Here is what I thought Shadow of the Vampire was going to be about.  I thought it was going to be about a reclusive German Method actor who buries himself quite literally in the part of a killer vampire to the point where he and others start believing he is Nosferatu.  That would have been cool!  Then, you could take all the dramatic license you want to explain the strange stuff that went on with the production.

This has caused some bitter disagreements with several friends. Lovers of Shadow of the Vampire point to scenes like the one where Schreck is questioned by the film's inebriated producer (Udo Keir) and screenwriter (John Gillet) one night about his thoughts on Dracula, the Bram Stoker novel for which Murnau failed to secure the film rights.  Schreck says the book made him sad because Drac had no servants.  Consequently, how would he know how to receive guests, pick out cheese and meat, and make dinner?  Then, Schreck catches a live bat out of mid-air and proceeds to drain its blood.  I wanted more scenes like THAT!!! More scenes of wit and genuine menace, where Schreck is allowed to just talk and the characters are forced to interact with him. Instead, we get shlocky subplots about how Schreck bargains with Murnau to kill the screenwriter, then the leading lady. Shadow of the Vampire plays more like a self-important spoof than a serious exploration of a great film classic.

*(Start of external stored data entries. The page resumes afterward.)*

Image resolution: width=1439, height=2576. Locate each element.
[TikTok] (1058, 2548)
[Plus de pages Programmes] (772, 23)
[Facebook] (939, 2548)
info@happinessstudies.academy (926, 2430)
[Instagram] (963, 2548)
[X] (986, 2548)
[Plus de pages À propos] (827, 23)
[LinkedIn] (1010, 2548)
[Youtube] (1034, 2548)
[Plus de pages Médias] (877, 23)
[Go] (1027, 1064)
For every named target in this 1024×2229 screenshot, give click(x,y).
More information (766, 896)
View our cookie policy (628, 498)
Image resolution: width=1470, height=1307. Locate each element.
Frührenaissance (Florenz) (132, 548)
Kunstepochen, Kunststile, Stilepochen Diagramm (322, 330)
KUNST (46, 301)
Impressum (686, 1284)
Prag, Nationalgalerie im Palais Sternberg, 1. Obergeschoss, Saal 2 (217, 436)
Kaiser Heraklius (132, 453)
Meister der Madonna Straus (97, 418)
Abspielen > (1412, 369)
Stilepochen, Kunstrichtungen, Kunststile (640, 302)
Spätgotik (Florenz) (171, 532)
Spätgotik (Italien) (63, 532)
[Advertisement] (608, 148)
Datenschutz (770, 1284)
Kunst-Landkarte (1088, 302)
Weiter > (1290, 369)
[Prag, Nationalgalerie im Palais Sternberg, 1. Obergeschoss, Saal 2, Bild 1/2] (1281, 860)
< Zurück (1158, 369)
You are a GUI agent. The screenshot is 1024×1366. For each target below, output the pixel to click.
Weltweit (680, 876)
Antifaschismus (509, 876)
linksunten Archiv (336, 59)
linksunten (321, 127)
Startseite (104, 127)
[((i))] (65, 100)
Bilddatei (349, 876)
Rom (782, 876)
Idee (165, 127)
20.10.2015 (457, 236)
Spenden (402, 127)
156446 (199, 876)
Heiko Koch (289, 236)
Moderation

Actually, Shadow of the Vampire reminds me very much of Chaplin, the 1992 biopic that Sir Richard Attenborough directed about the life of Charlie Chaplin.  Like Shadow, the film featured elaborate recreations of classic film moments at the birth of the movie business.  Also like Shadow, Chaplin wasted an absolutely astonishing lead performance (Robert Downey Jr. in the title role) in a vague and meandering film that failed to do justice to its subject matter.

Like its disastrously slow opening credits, Shadow of the Vampire fades in and out of focus.  Some moments are truly amazing.  The first appearance of Schreck to the actors.  Schreck rising from his coffin.  Eddie Izzard's uncanny performance as Gustav Von Wangerheim, the leading man of Nosferatu.  There are great moments in Shadow.  But that's all they are.  Moments. Most of the film is a head-scratching disappointment.  Ugh!  Like those awful German accents that some of the actors affect!  I half-expected Colonel Klink and Schultzie to show up.

Ah, Werner Klemperer.  Now, HE would have made a cool Max Schreck!